# Data retention law passes in the Australian senate. Service providers will be required to store your



## MannDude (Mar 26, 2015)

In short: Phone and internet service providers (and I assume hosting companies) operating in Australia will need to maintain metadata records of customer activity for a 2 year period in order to assist with law enforcement upon request.

Information required to be recorded include:


Names, addresses, birthdates, financial information
Phone data such as numbers called and messaged
Computer and internet IP addresses



> Metadata – which includes call records, visited web site addresses, location information, billing data and other related data (but not content) – will be stored for two years in a location decided by the individual service provider.


Companies now have 18 months to prepare and deploy solutions to accommodate this, which of course will come at a large cost for most. The data is not required to be stored within Australia and can be stored overseas in places with stronger privacy laws and how and where the data is stored is a choice left to the impacted companies.

I do not see how this would not impact web-hosting companies based out of Australia and would expect that they would be required to comply as well.

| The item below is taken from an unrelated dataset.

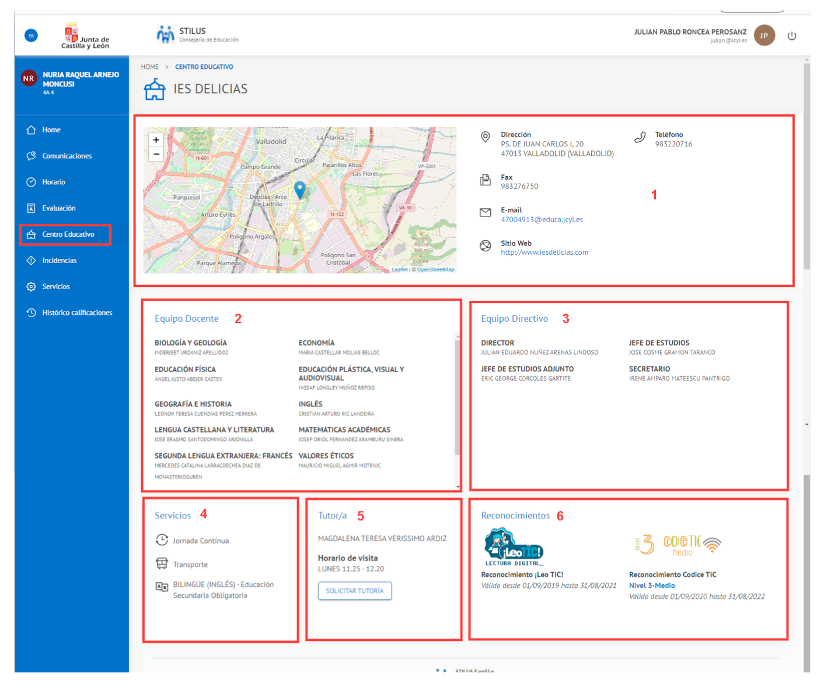Screen dimensions: 832x688
Task: Go to Horario section
Action: (x=54, y=182)
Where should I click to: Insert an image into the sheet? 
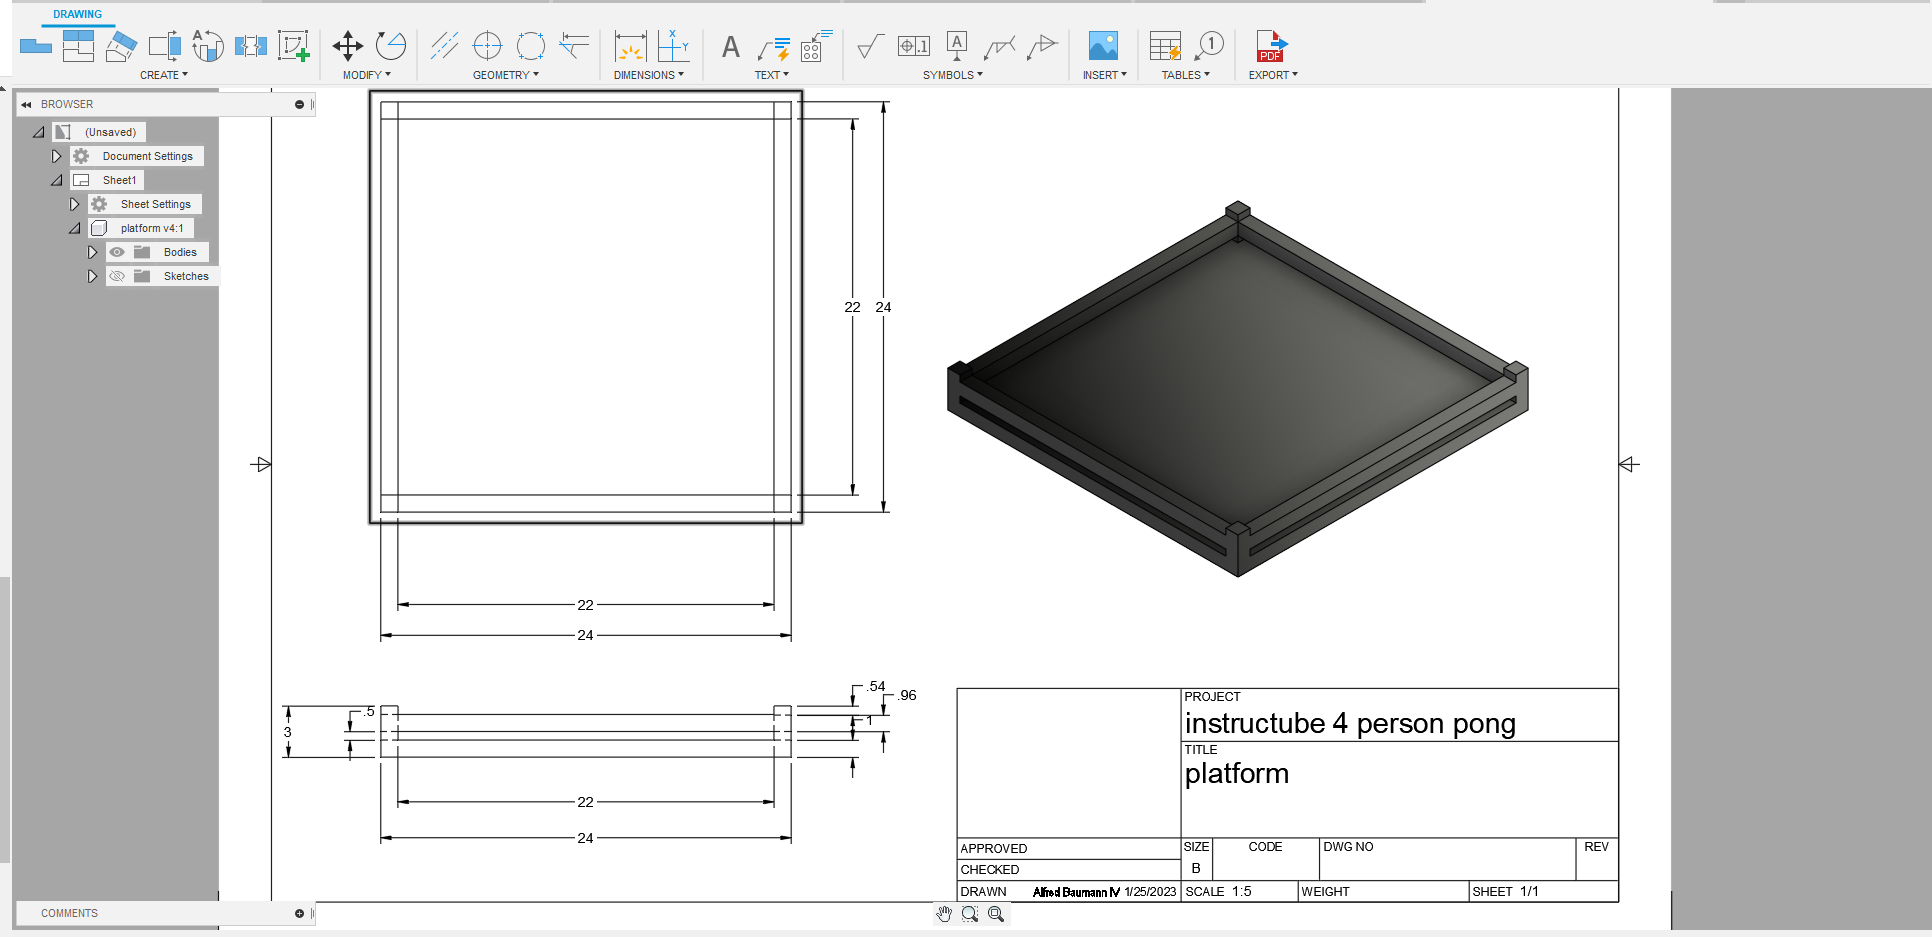[x=1103, y=45]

You can read more here: http://techgeek.com.au/2015/03/26/data-retention-in-australia-passes-the-senate/


----------



## willie (Mar 26, 2015)

This is a bummer.  I've been using fastmail.com for email since they are one of the most privacy conscious email providers.  Their servers are in the US and elsewhere, but the company is based in Australia.  I wonder if they are affected.


----------



## trewq (Mar 26, 2015)

willie said:


> This is a bummer. I've been using fastmail.com for email since they are one of the most privacy conscious email providers. Their servers are in the US and elsewhere, but the company is based in Australia. I wonder if they are affected.

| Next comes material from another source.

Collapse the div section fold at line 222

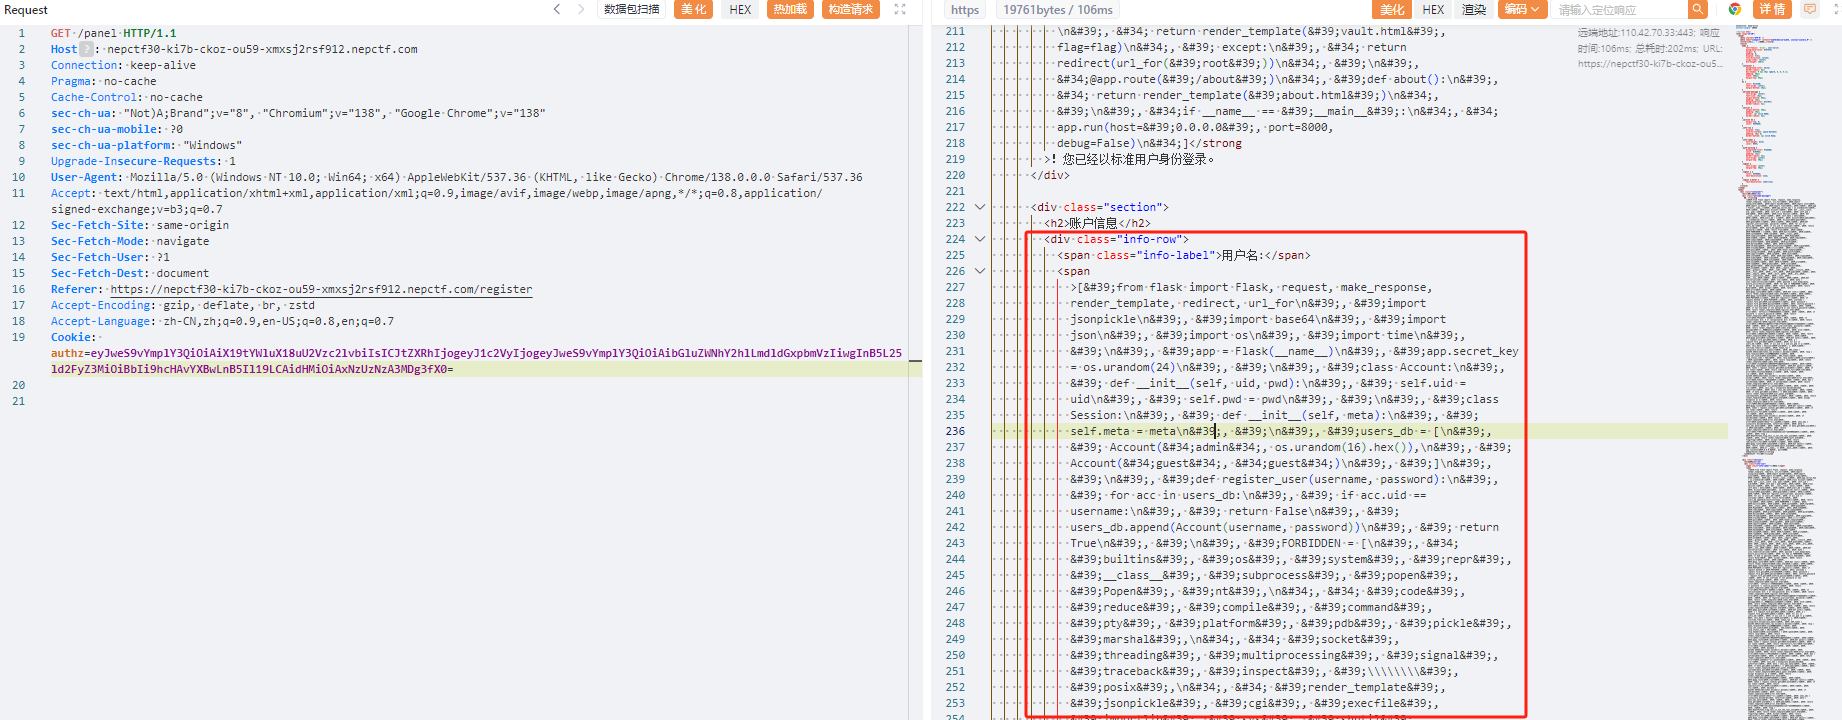980,207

Web mail, Web hosting and VPS hosting are not covered by these laws as far as I can tell and from what I have read.


To buy these services you are not normally in business with a carrier provider, the host is.


@Oliver might be able to enlighten us about the requirements of VPS providers in Australia. That is if he is even aware yet, the law is pretty vague and their is a lot of confusion with that's actually covered and who can request the data.


----------